Notre action contre le VIH/sida est un parfait exemple de la manière dont l’ONU peut mener des projets et travailler en même temps à leur exécution en partenariat avec des acteurs très divers, étatiques et non étatiques, grâce pour l’essentiel à ONUSIDA, judicieusement dirigé par le docteur Piot.  La session extraordinaire de l’Assemblée générale a réuni des gouvernements, des ONG, des personnes vivant avec le VIH/sida et des représentants du secteur privé –tous ceux en somme qui doivent s’engager pleinement si nous voulons gagner ce combat.  C’est ce type de partenariat que l’ONU entend forger dans son travail sur le terrain, chaque jour. 


Naturellement, ma description de poste prévoyait également de nombreuses tâches officielles et diplomatiques conçues pour épauler le Secrétaire général, qui ne peut pas être partout à la fois.  Cela s’est traduit par la nécessité de recevoir très fréquemment des diplomates –dont, bien sûr, les époux d’un grand nombre d’entre vous– pour discuter de questions très diverses.  

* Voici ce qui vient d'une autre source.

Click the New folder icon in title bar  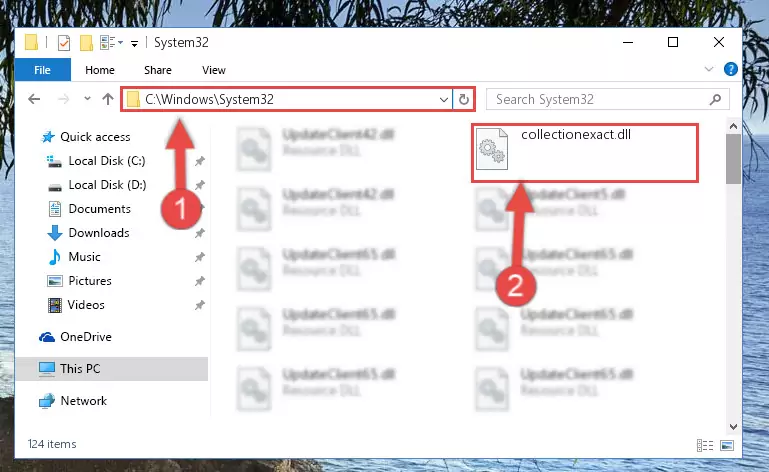(86, 43)
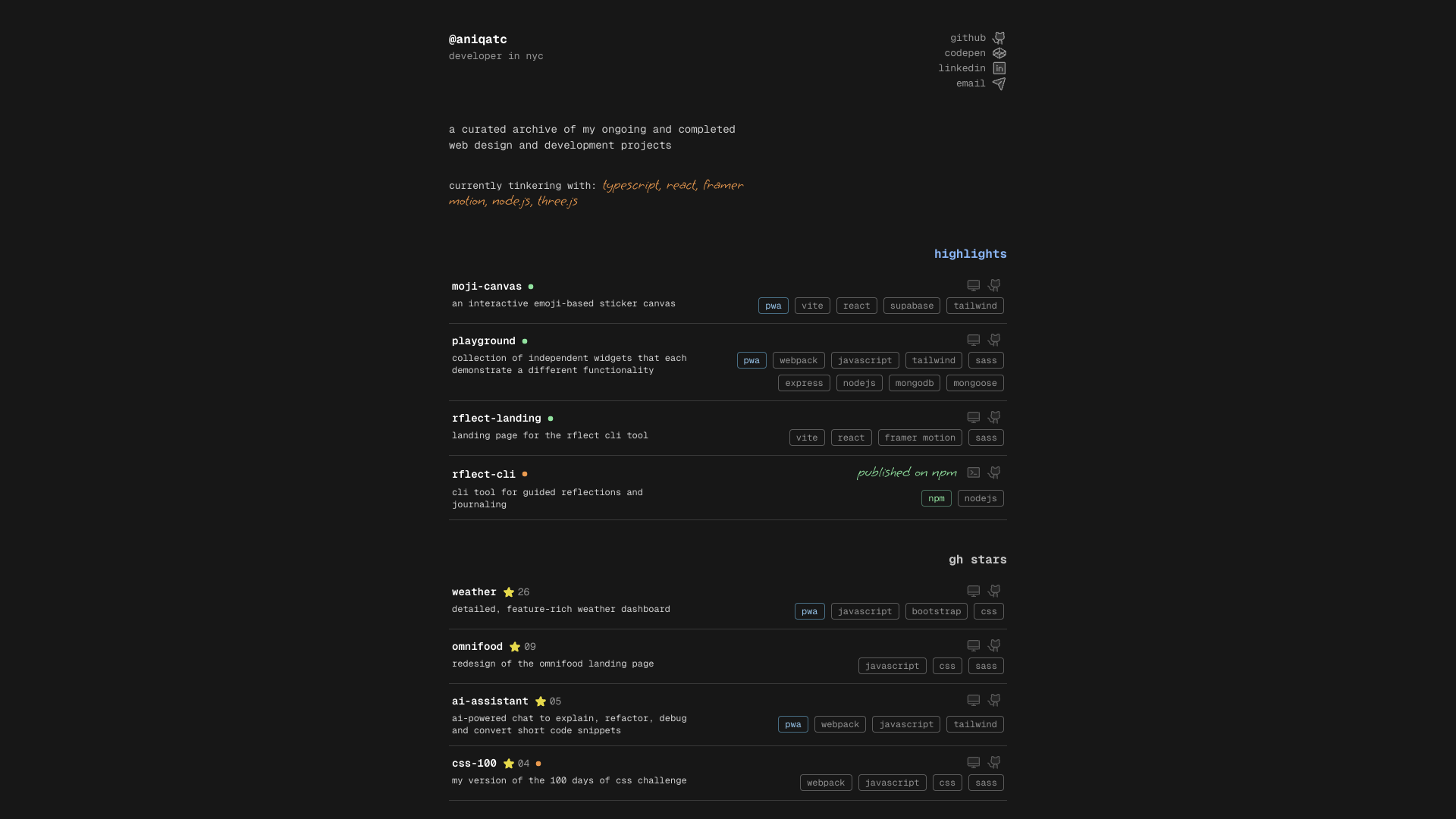Toggle css-100 orange status dot

(539, 763)
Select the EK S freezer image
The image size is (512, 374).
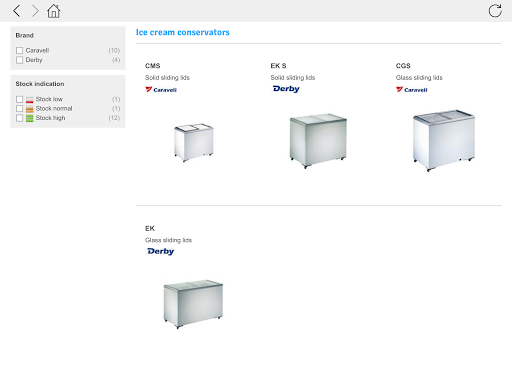(x=318, y=141)
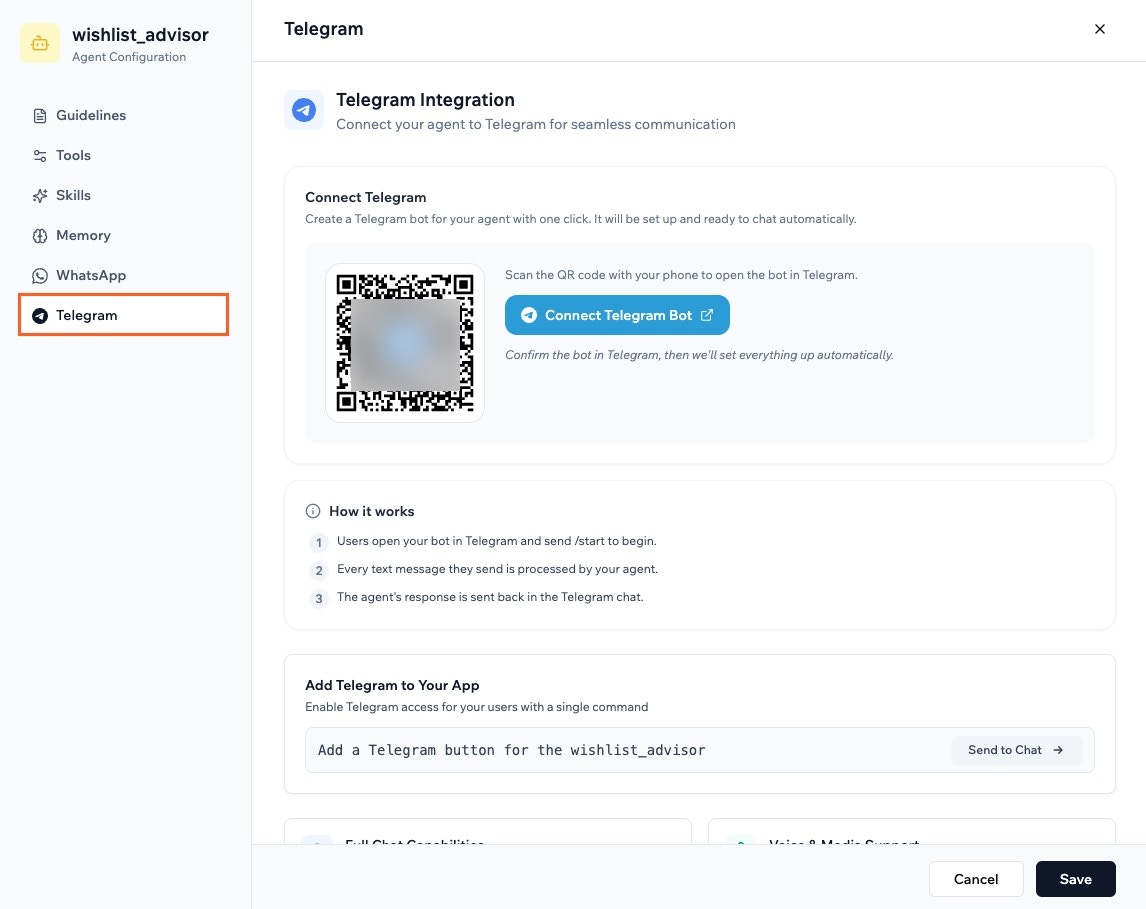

Et cela signifiait aussi être assise aux côtés du Président de l’Assemblée générale pendant tous les débats généraux qui se sont tenus depuis ma prise de fonction.  J’ai dû sans doute entendre plus de discours de débat général prononcés par des chefs d’État ou de gouvernement que n’importe qui d’autre au cours des huit années passées! 


Certes, il m’a fallu rester assise sans bouger pendant longtemps –mais j’ai trouvé que l’expérience en valait vraiment la peine.  Il s’agit, après tout, d’un mécanisme essentiel de l’ONU –qui offre à tous les pays, grands et petits, riches ou pauvres, une tribune, du haut de laquelle ils peuvent se faire entendre.  Qui permet de prendre le pouls de la planète.  C’est pourquoi je ne suis absolument pas d’accord avec ceux qui affirment que le débat général ne sert à rien et qu’il faudrait le supprimer.  

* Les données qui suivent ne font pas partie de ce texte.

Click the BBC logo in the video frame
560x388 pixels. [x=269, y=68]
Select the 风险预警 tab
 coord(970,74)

Étant moi-même un produit de la réforme de l’ONU, j’ai participé activement au programme de réforme de l’Organisation.  En 2000, j’ai apporté ma contribution au rapport Brahimi dont j’ai ensuite coordonné le suivi, ce qui a permis d’améliorer le fonctionnement des opérations de paix des Nations Unies et de renforcer notre capacité à gérer les grandes missions de maintien de la paix. 


En 2002, j’ai aidé le Secrétaire général à diriger l’effort sous-tendant un train de réformes qui a contribué à préparer le terrain pour l’essentiel de l’action menée aujourd’hui afin d’adapter les règles et règlements de l’Organisation aux réalités présentes. 


L’année suivante, j’ai orienté les travaux du groupe dirigé par l’ancien Président du Brésil, M. Cardoso, dont le rapport est consacré à l’interaction de l’ONU avec la société civile, notamment les ONG.  Le rôle joué par l’ONU à cet égard revêt une importance croissante dans le contexte actuel; en effet, comme l’a dit le Président Cardoso dans son rapport, l’Organisation, placée au cœur d’un réseau de réseaux, rapproche les acteurs de tous les secteurs de la société.  Je regrette que ce rapport n’ait pas reçu toute l’attention qu’il méritait, et que certaines des recommandations pratiques qui y étaient formulées n’aient pas été retenues et suivies d’effet.  C’est un sujet qui continuera encore longtemps de nous intéresser.


J’ai participé également très activement aux réformes destinées à améliorer la sécurité du personnel.  Trop longtemps, nos systèmes de sécurité n’ont pas évolué avec la situation internationale ou la présence croissante de l’ONU sur le terrain.  Nos hommes et nos femmes payaient d’un prix trop lourd ce déphasage.  En 2000, nous avons lancé une initiative de réforme de la sécurité qui a abouti à la création d’un poste à plein temps de coordonnateur des Nations Unies pour les questions de sécurité.  Grâce à cette réforme, nous semblions enfin faire des progrès dans un domaine qui n’a bénéficié que d’un soutien modéré pendant trop longtemps. 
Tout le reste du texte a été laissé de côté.